● Items stored from a collection:
○ ○ ○ ○ ○ ○ ○
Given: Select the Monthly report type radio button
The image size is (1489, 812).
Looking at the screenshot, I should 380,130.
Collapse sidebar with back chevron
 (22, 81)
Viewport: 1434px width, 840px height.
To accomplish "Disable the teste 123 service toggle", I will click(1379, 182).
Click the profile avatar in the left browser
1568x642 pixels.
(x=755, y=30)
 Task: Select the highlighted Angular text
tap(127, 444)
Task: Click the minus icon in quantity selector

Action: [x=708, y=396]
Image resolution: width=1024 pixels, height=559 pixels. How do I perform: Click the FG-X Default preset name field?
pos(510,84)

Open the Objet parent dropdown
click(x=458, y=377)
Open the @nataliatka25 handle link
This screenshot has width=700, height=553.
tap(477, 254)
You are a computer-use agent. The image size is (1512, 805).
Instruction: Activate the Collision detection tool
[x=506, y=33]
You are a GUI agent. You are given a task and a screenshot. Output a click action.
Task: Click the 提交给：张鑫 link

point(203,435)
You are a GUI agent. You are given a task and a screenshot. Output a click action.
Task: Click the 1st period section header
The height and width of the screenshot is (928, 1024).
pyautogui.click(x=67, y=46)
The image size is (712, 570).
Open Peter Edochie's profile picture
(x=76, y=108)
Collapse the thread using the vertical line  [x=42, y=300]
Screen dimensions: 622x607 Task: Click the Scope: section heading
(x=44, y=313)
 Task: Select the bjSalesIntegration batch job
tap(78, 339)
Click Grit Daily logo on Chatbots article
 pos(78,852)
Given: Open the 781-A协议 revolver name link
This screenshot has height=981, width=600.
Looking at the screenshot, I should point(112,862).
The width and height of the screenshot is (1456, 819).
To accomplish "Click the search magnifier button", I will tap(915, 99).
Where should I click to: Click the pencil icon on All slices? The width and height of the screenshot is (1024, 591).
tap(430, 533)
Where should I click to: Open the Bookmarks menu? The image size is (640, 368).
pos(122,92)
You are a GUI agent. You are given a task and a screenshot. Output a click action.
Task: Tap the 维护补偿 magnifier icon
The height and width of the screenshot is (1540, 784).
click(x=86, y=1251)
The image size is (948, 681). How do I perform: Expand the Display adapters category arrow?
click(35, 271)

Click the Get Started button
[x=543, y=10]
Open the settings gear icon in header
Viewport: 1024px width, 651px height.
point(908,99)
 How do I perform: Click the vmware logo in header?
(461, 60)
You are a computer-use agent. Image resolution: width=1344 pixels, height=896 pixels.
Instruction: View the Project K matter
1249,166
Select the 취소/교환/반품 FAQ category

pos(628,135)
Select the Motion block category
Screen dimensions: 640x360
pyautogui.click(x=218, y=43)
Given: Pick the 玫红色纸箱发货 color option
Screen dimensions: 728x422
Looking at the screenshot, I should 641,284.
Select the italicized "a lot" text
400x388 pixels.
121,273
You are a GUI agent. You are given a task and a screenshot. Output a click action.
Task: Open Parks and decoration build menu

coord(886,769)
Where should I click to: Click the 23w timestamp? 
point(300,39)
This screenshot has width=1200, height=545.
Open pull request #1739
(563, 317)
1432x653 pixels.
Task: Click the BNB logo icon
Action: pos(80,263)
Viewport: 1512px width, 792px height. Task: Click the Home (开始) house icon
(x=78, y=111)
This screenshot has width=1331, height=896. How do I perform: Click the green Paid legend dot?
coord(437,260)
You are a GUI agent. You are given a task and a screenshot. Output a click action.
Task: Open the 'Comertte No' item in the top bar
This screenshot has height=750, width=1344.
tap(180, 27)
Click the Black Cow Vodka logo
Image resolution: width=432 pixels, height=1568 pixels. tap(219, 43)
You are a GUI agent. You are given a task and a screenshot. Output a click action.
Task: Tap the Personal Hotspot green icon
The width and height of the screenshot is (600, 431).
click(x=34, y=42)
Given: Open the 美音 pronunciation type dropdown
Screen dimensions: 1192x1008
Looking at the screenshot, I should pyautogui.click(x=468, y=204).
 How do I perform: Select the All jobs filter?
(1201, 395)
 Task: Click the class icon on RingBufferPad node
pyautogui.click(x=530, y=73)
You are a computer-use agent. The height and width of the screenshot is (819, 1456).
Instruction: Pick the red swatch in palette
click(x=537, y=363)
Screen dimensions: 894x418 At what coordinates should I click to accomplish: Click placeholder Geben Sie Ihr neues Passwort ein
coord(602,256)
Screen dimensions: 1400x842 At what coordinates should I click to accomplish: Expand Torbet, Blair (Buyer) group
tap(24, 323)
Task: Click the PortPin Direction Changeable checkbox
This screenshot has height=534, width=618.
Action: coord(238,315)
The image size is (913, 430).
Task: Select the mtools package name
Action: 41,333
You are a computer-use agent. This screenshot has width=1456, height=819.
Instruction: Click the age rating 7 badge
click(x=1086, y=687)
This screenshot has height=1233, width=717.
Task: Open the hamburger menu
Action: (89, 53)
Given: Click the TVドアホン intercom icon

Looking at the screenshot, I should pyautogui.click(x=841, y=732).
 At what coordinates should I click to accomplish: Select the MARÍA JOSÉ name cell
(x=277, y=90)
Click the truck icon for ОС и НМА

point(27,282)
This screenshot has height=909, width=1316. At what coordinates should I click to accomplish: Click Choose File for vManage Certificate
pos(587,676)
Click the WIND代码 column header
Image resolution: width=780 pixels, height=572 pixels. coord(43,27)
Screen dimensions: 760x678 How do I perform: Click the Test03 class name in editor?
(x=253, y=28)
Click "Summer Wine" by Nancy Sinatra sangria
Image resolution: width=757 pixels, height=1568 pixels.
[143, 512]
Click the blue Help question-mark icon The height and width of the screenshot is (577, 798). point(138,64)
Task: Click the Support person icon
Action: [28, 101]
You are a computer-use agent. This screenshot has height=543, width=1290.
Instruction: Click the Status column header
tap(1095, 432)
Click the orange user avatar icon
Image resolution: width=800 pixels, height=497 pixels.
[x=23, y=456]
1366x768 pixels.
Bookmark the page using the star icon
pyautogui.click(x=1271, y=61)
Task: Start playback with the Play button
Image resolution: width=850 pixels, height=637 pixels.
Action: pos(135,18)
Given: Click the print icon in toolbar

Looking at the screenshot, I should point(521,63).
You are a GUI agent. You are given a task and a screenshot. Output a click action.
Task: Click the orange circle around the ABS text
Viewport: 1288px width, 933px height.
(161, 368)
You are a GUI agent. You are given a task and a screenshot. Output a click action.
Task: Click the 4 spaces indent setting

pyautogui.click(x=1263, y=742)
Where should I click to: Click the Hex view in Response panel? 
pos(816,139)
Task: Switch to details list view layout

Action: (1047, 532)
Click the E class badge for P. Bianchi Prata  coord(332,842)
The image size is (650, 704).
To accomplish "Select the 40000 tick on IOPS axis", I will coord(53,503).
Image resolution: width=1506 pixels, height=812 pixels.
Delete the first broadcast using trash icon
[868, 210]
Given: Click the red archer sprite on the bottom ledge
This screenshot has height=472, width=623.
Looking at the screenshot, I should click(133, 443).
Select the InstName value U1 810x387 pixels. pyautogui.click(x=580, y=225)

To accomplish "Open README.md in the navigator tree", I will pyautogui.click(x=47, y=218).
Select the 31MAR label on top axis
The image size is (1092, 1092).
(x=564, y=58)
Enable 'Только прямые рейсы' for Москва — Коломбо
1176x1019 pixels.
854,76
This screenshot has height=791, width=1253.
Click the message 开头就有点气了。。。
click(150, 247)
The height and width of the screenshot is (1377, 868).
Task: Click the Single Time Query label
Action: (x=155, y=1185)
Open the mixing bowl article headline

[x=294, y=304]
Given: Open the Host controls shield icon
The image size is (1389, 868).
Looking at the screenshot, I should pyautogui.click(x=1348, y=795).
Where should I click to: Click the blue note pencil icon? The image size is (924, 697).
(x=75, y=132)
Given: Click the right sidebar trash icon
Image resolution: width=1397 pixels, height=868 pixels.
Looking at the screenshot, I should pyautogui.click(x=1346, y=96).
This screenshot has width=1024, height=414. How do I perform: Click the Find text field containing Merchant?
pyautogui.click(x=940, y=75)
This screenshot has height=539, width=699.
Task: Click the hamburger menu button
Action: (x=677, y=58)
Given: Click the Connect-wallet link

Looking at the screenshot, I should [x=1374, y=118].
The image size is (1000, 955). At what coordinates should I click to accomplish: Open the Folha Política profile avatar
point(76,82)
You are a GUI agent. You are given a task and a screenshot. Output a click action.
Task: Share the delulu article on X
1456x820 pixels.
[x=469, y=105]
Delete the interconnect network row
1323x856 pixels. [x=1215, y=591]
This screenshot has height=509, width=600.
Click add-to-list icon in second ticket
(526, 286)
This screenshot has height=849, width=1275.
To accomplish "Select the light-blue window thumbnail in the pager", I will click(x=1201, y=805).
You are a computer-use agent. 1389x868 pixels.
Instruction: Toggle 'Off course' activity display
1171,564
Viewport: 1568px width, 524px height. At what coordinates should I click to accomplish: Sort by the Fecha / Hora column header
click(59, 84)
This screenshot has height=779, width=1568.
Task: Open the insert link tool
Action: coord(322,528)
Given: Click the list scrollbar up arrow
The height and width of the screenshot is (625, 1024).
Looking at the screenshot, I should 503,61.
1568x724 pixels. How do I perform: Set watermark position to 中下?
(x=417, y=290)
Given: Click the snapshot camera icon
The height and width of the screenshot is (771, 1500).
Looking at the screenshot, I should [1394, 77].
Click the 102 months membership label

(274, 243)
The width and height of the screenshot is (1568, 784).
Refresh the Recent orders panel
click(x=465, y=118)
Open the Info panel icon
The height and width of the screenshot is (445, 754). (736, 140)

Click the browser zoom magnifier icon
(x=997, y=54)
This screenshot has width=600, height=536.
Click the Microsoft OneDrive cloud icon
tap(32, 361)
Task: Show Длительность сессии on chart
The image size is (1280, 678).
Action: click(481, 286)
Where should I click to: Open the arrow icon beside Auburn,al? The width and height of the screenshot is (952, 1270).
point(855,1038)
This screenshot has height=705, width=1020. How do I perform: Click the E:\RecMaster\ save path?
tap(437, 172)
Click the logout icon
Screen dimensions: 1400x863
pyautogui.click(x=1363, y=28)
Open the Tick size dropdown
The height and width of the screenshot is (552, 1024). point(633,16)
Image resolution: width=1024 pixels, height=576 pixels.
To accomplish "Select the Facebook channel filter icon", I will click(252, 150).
○ ○ ○ ○ ○ ○ ○
● Exercise requirements:
Rewrite the data as a Markdown table with the columns Row and Line, giving each line its own numbered row and omitting blank lines. Begin at the start of the data and stop after the line that contains "tap(477, 254)".

● Expected answer:
| Row | Line |
|---|---|
| 1 | Given: Select the Monthly report type radio button |
| 2 | The image size is (1489, 812). |
| 3 | Looking at the screenshot, I should 380,130. |
| 4 | Collapse sidebar with back chevron |
| 5 |  (22, 81) |
| 6 | Viewport: 1434px width, 840px height. |
| 7 | To accomplish "Disable the teste 123 service toggle", I will click(1379, 182). |
| 8 | Click the profile avatar in the left browser |
| 9 | 1568x642 pixels. |
| 10 | (x=755, y=30) |
| 11 |  Task: Select the highlighted Angular text |
| 12 | tap(127, 444) |
| 13 | Task: Click the minus icon in quantity selector |
| 14 | Action: [x=708, y=396] |
| 15 | Image resolution: width=1024 pixels, height=559 pixels. How do I perform: Click the FG-X Default preset name field? |
| 16 | pos(510,84) |
| 17 | Open the Objet parent dropdown |
| 18 | click(x=458, y=377) |
| 19 | Open the @nataliatka25 handle link |
| 20 | This screenshot has width=700, height=553. |
| 21 | tap(477, 254) |